You would put the following code in html_record, just after
my (%rec) = @_;

If you have a dollar sign in your field, you'll need to get rid of that--

Code:
$rec{'List Price'} = substr($rec{'List Price'},1,length($rec{'List Price'})-1);

If don't have a dollar sign, just forget the above line.

The real nitty-gritty is the next line
Code:
$OurPrice = sprintf("%.2f",$rec{'List Price'} * .75);

This discounts the price by 25% and rounds it. (This time I ran it through Perl on my own computer and pasted the code. Shouldn't be any typos here! Smile )

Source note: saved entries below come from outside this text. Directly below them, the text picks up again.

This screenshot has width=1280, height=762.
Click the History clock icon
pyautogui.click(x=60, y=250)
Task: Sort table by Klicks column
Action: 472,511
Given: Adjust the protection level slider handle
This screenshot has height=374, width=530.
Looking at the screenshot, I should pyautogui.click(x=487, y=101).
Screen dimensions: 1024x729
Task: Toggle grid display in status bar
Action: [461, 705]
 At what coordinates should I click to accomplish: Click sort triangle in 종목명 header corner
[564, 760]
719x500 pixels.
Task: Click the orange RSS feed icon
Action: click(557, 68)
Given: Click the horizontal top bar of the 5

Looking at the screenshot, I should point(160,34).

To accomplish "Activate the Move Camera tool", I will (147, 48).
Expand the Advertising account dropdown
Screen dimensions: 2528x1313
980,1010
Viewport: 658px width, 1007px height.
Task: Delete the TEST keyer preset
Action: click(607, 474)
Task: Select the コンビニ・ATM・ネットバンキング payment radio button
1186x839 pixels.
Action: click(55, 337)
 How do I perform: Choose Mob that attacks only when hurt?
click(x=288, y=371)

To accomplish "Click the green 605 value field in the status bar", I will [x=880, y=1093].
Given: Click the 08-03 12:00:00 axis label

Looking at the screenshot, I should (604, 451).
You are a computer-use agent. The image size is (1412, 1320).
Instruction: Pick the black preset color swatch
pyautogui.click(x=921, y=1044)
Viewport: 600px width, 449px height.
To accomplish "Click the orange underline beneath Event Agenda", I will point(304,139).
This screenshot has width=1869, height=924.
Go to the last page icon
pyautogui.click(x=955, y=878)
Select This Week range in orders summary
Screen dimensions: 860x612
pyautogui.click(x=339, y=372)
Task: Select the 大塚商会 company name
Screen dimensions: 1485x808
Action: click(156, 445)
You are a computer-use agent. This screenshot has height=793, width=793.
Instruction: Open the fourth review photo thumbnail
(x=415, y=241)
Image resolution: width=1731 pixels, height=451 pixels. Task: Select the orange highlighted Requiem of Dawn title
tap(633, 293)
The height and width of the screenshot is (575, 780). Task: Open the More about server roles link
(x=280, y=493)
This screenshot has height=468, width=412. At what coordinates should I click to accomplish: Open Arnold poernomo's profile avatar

Just for completeness, in case you started by putting dollar signs in and then changed it later on but don't want to go back and change all your previous entries:

Code:
if (substr($rec{'List Price'},0,1) eq '$') {
$rec{'List Price'} = substr($rec{'List Price'},1,length($rec{'List Price'})-1);
}
$OurPrice = sprintf("%.2f",$rec{'List Price'} * .75);

If you want to put the dollar sign back in when you print it out, use

\$$OurPrice
\$$rec{'List Price'}

I think I've covered all the bases. Let me know if there's something else I didn't think of. Smile

------------------
JPD

PS I thought of one other thing. Smile

If you're using autogenerate for your record display, change all instances of $OurPrice to $rec{'Our Price'} or whatever your field name is for the discounted price.

If you want to put the dollar signs in with autogenerate, use
$rec{'List Price'} = '$'.$rec{'List Price'};
$rec{'Our Price'} = '$'.$rec{'Our Price'};

[This message has been edited by JPDeni (edited February 17, 1999).]